Excerpts from a dataset:
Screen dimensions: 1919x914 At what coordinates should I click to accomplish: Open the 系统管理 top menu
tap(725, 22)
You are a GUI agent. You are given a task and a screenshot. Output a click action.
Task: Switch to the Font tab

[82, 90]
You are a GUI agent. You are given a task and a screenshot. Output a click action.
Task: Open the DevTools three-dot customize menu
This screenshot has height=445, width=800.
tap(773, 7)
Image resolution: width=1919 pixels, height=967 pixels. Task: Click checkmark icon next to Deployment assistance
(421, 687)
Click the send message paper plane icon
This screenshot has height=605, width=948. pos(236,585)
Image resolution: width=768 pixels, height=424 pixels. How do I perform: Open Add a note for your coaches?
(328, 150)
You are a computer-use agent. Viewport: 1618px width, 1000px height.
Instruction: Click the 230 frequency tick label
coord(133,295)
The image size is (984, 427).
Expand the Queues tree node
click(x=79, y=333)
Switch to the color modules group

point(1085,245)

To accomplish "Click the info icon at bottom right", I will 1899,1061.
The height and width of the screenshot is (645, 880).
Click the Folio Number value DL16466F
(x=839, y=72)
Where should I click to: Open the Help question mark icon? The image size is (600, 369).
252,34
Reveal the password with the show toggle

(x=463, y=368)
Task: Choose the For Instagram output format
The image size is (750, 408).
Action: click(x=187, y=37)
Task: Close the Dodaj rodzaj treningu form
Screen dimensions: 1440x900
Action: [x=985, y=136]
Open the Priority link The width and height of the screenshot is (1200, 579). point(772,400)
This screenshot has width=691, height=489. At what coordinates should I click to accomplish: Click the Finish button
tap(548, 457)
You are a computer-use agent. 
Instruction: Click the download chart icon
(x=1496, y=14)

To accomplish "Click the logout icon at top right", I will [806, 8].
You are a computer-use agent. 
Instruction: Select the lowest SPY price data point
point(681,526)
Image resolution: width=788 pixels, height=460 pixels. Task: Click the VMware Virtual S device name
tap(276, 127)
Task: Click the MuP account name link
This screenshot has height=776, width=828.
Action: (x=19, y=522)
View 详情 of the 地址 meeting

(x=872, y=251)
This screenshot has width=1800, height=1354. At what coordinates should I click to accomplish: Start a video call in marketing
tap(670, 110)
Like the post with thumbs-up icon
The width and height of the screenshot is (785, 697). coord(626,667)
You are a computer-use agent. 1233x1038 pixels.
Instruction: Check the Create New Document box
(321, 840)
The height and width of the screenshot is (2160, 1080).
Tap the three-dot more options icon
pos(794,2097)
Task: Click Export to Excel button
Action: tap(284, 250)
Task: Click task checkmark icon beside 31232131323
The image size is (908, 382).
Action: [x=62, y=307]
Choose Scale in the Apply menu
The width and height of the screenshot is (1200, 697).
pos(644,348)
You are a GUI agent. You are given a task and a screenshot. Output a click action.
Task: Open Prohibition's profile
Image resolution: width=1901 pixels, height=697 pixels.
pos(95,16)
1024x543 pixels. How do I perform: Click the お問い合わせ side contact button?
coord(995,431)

* [What this task involves]: This exercise calls for the line containing "Task: Click task" and each line after it in the records, copied exactly.

* [Exercise response]:
Task: Click task checkmark icon beside 31232131323
The image size is (908, 382).
Action: [x=62, y=307]
Choose Scale in the Apply menu
The width and height of the screenshot is (1200, 697).
pos(644,348)
You are a GUI agent. You are given a task and a screenshot. Output a click action.
Task: Open Prohibition's profile
Image resolution: width=1901 pixels, height=697 pixels.
pos(95,16)
1024x543 pixels. How do I perform: Click the お問い合わせ side contact button?
coord(995,431)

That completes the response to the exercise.